Ion dynamic characterization using phase-resolved laser-induced fluorescence spectroscopy in a Hall effect thruster

TL;DR

This paper introduces a phase-resolved laser-induced fluorescence spectroscopy method to analyze ion velocity distribution dynamics in a Hall effect thruster, capturing real-time changes during oscillations like the breathing mode.

Contribution

It presents a novel technique combining LIF spectroscopy with phase analysis using the Hilbert transform for real-time plasma dynamic studies in thrusters.

Findings

Successful phase-resolved measurement of ion velocity distribution.

Real-time analysis of plasma dynamics during breathing mode.
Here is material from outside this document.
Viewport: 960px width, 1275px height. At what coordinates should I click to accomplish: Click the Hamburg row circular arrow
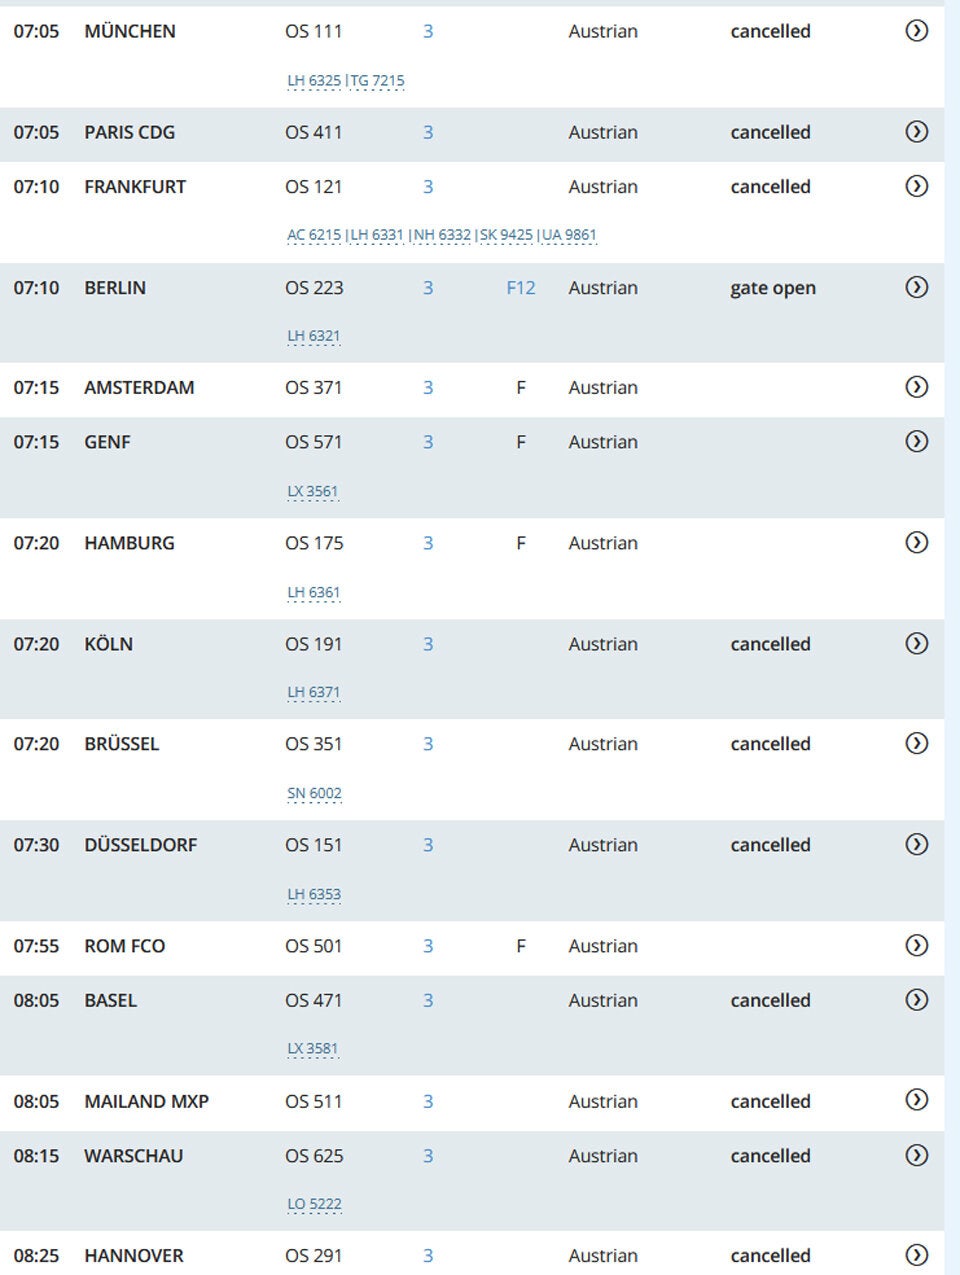[x=916, y=542]
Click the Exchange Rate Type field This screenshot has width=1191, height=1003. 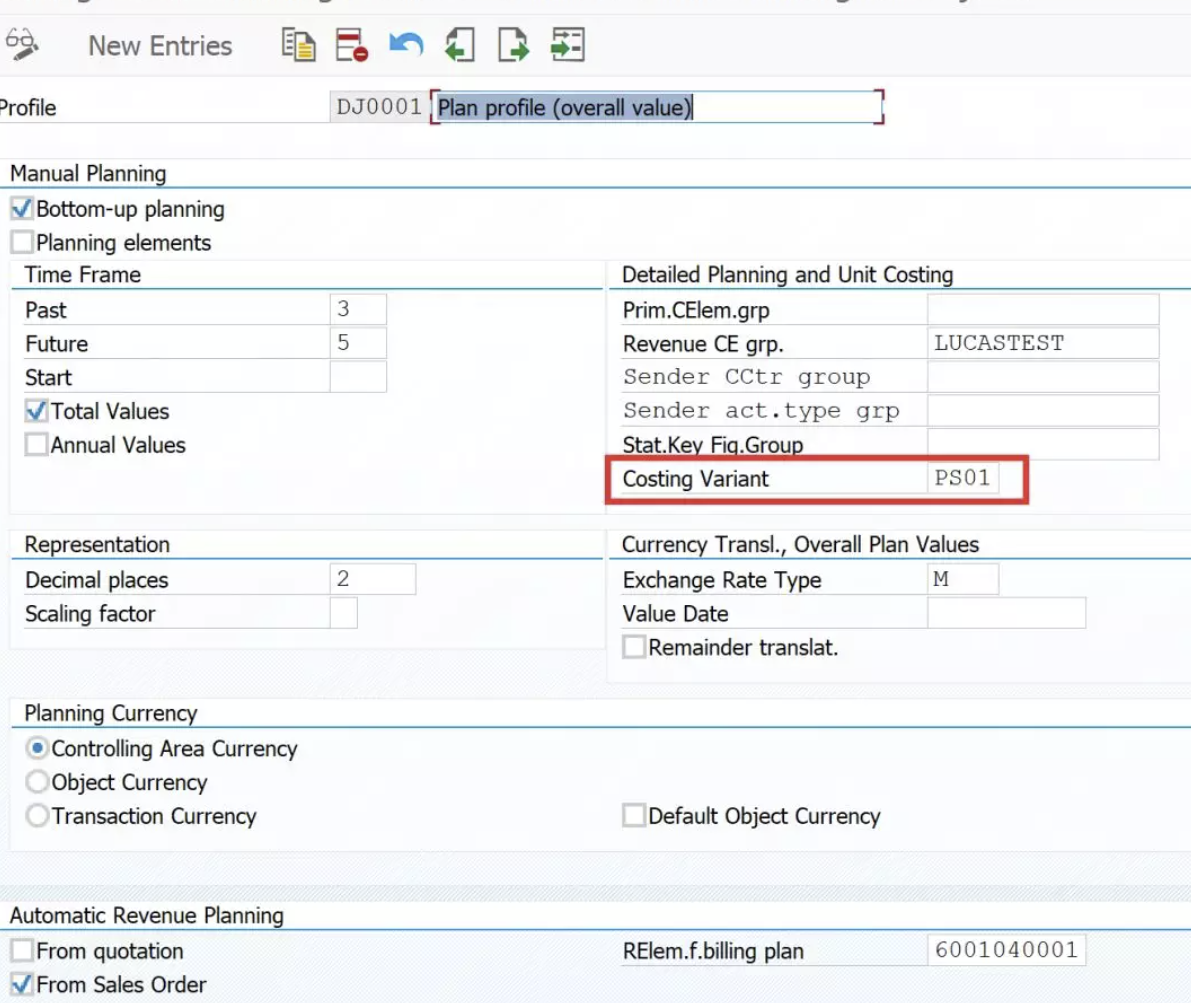coord(962,579)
Enhanced understanding of time-dependent plasma behavior.

Abstract

Significant information on the dynamics of the plasma constituents in Hall effect thrusters can be obtained using minimally-intrusive techniques such as laser-induced fluorescence (LIF) diagnostics. Indeed, LIF provides an excellent tool to determine the ion velocity distribution function with high spatial resolution. Even in a steady-state operation, recording time-resolved maps of the velocity distribution is relevant due to persisting time-dependent features of the thruster discharge. One of the preeminent phenomena that renders the ion velocity distribution time dependent is commonly attributed to the breathing mode, characterized by pronounced oscillations in the discharge current. The goal of this work is to propose a new technique for plasma dynamic studies based on LIF spectroscopy with phase-resolution during the breathing period. To this purpose, the Hilbert transform is used to define the instantaneous phase of oscillation of the thruster current. Ion velocity distribution modification, over assigned phases of oscillation, is measured simultaneously and in real-time thanks to fully numerical analysis of the data.